Thursday, October 27, 2011

Halloween Public Service Announcement

DON’T Text and Drive!!! 
The life you save may be your own!

Sunday, September 11, 2011

Remembering 9/11

Today is a day of remembrance––a day of reverence, remembering those who lost their lives ten years ago on 9/11. As I listened this morning to the Sunday Mormon Tabernacle Choir broadcast of “Music and the Spoken Word,” with Tom Brokaw narrating, I was reminded of what is really important in this life. The vivid images of 9/11 have been all over the television screen this past week, but the message of this particular inspirational broadcast was simple. Survivors testified of how their priorities changed in that moment, on that day. While previously they had been more concerned with making money, to have the finer things in life we all desire––in an instant they were reminded of what is really important––Family, Faith, Friends.

I am reminded of a conversation I had with an elderly gentleman recently, while sitting in my doctor's waiting room. He had spent the majority of his life as head of a large corporation of grocery store chains. Now retired, he spends his days caring for his physically handicapped wife, and working in the Salt Lake Temple as a Temple sealer. He was a joyful, positive man--desiring only to serve his fellow human beings.  Someone in the waiting room asked him what he considered to be the secret of his success. He humbly replied that it was understanding the “order of his priorities.” All the years he was working in corporate America he had a plaque in his office to remind him of what was truly important. It read:

Family
Faith
Work/Community
Self

He said that as long as we put “Family and Faith first" in our lives, and “ourselves last," we will be successful!

I am grateful for family and friends today and for my testimony of the truthfulness of the gospel of Jesus Christ. We are so fortunate to know who we are, where we came from, and where we are going after this life. May we all remember what is truly important and cherish this time we have together.

Monday, February 28, 2011

The Complicated Relationship of Love

What is Love?

What is Love? In an ideal world, we are supposed to deeply love one another. In fact the word “Sisterhood” has become an action verb in our society, signifying loving relationships closely bonded in love, even without a blood connection. Romantic movies and favorite novels paint pictures of perfection, making us feel inadequate if we have a sibling, parent, or spouse relationship with a less than perfect scenario.

“Love” and “Hate” are intimately linked within the human brain. Although they appear to be polar opposites, scientists studying the physical nature of hate have found that some of the nervous circuits in the brain responsible for it, are the same as those that are used during the feeling of romantic love.
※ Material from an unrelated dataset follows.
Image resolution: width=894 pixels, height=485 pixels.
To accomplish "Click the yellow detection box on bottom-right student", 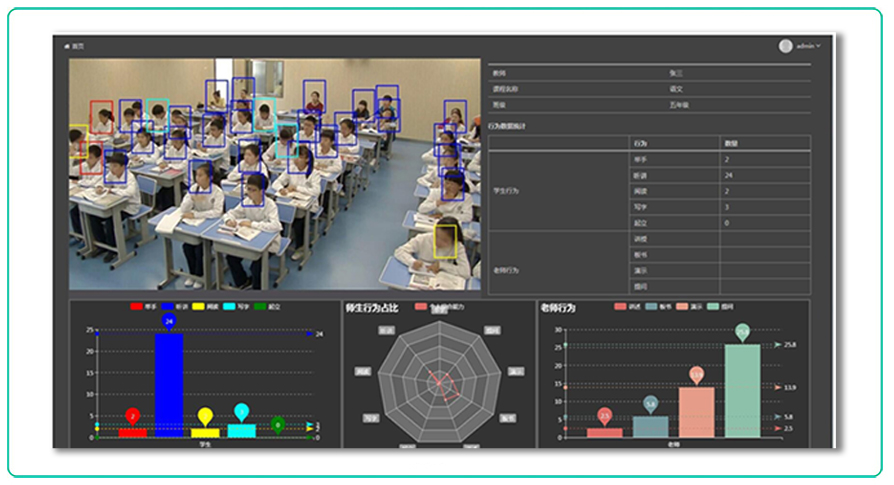I will pyautogui.click(x=446, y=242).
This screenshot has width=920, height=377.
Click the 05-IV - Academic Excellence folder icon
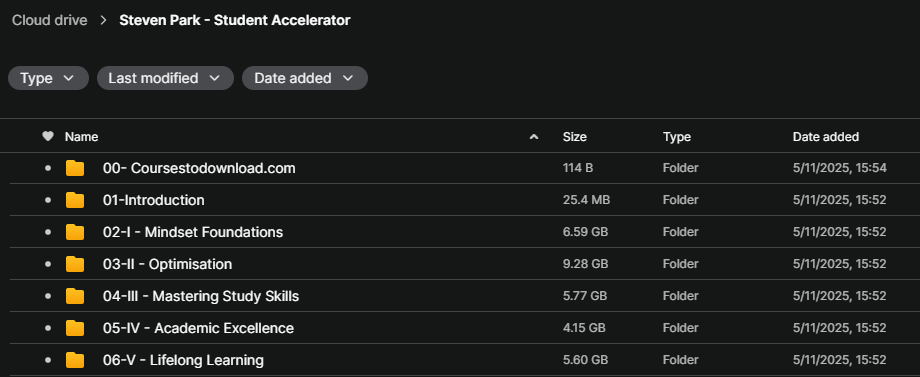[75, 328]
These two seemingly opposite four letter words have been responsible for wars fought and relationships gained and severed. The complicated relationship of Love and Hate has been consistently explored in literature and cinema throughout history.

Hate is often considered to be an evil passion that should, in a better world, be tamed, controlled and eradicated. The truth is, relationships are complicated—often with shades of Love and Hate that can directly influence our self esteem—“Who we are,” and “What we become.” According to psychologist, Vicki Stark, author of “My Sister, My Self,” this is especially true of sister relationships.

Sister Relationships

Stark says “Your childhood relationship with your sister or sisters greatly influences your identity as an adult … The quality of that childhood sister relationship is a powerful determining force in your self-esteem. Sister relationships are somewhat like computers. When they work, nothing can bring you more pleasure and make you feel more competent. When they don't, nothing can make you more miserable.”

The lyrics from the 1996 song, “No Matter What,” popularized by the group Boyzone, remind us of the influence those we love and grow up with have on our psychological development. “No matter what they tell us, No matter what they do, No matter what they teach us, What we believe is true.”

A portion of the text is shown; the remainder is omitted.